With a new year there often comes a new resolution to eat better and make healthier choices. But as the economy continues to struggle, so do parents trying to provide healthy food options on a budget.
With a new year there often comes a new resolution to eat better and make healthier choices. But as the economy continues to struggle, so do parents trying to provide healthy food options on a budget. Families are always looking for ways to pull the purse strings tighter without compromising their children's health and nutrition.
"Even though many families will be shopping on a budget in the new year, nutrition doesn't necessarily have to come in second place to price," said Robert Murray, MD, director of the Center for Healthy Weight and Nutrition at Nationwide Children's Hospital. "Parents need to look at what they're paying for and determine if there are less costly ways to achieve the same nutritional benefits."
If you're shopping on a budget, there are five food trends to consider when making your weekly grocery list.
Frozen and canned goods
When it comes to fruits and vegetables, don't automatically rule out frozen foods. Frozen fruits and vegetables can provide the same level of nutrition as fresh. In recent years, preservation and freezing methods have dramatically improved, preserving the nutritional quality of the frozen fruits and vegetables. When opting for canned goods, choose fruits packed in 100 percent natural juice, and vegetables that are low in sodium.
What's organic worth?
When a food item is certified organic, the term refers to the methods used to grow or produce the food. Contrary to what many people think, organic foods offer no additional nutritional benefits compared to their non-organic counterparts, but they do cost more.
"Concerns about hormones, antibiotics or pesticides have driven many to choose organic foods," explained Dr. Murray. "But don't be fooled into thinking that because something is labeled organic it provides better nutrition or taste."
In recent years, exotic and often heavily-marketed fruits, like pomegranate and aai berries, have become increasingly popular. While these fruits are rich in antioxidants and vitamins, they also come with a hefty price tag.

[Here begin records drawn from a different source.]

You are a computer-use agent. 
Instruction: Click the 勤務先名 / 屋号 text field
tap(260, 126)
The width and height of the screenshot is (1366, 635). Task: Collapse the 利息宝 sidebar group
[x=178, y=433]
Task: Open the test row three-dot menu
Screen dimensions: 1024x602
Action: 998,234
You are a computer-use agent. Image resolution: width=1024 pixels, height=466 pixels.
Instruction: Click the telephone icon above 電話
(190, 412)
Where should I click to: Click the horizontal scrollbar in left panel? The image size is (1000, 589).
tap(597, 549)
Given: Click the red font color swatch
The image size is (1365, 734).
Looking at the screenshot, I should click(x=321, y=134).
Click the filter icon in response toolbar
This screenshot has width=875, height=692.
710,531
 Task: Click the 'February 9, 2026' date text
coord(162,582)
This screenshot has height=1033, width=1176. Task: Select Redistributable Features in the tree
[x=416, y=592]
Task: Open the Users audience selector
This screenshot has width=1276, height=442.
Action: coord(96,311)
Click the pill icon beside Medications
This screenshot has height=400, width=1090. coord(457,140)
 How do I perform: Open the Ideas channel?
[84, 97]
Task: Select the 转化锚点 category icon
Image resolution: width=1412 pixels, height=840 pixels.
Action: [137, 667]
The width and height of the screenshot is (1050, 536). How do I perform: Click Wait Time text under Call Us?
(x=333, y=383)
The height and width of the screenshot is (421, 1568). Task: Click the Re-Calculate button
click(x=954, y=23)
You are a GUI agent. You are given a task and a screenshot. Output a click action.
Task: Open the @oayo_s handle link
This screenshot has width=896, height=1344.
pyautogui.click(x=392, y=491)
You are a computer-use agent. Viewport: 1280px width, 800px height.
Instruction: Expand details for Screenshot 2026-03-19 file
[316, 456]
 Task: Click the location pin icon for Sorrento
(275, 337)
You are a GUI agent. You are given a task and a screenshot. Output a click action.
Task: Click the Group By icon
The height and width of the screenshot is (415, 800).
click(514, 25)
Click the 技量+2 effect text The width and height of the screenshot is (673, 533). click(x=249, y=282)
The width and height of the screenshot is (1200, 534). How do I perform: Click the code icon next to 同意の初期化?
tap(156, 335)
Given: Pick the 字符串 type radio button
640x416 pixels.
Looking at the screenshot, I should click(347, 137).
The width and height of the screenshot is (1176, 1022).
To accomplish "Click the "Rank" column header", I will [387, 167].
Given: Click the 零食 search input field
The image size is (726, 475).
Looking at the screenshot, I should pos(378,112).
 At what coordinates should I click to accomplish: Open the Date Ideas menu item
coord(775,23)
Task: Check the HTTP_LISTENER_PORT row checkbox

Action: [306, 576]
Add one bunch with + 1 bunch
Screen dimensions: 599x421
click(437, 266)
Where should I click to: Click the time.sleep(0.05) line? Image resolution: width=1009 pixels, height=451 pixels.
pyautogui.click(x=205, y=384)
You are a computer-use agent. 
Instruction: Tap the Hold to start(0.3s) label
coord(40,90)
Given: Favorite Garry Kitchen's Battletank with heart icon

"These fruits do have many health benefits, but many of the same benefits can be found in other more common fruits for a much cheaper price," said Dr. Murray. Dark, ruby-skinned fruits like plums, blueberries, cherries and other berries are a great, less expensive choice.
Be careful of drinks that are fortified with vitamins, minerals and antioxidants. Not only do they cost more, they often have more calories than you think. Sports drinks rich in electrolytes may be a good choice for serious athletes who participate in intense physical activity for extended periods of time, but for most children and adults these drinks are unnecessary.
Paying for prepackaged
Prepackaged, grab-and-go options offer convenience and portion control but can cost more. For some busy families, the time saved by purchasing these items, especially prepackaged fruits and vegetables, may be worth the additional expense. This is especially true if the convenience of the items encourages families to make more nutritious choices.
To save some cash, purchase bulk items and individually package them at home for an easy, on-the-go grab. Plan snacks ahead of time and be sure to combine food groups to maximize nutritional value. Be sure to pay attention to portion size in order to avoid serving up too much of a good thing.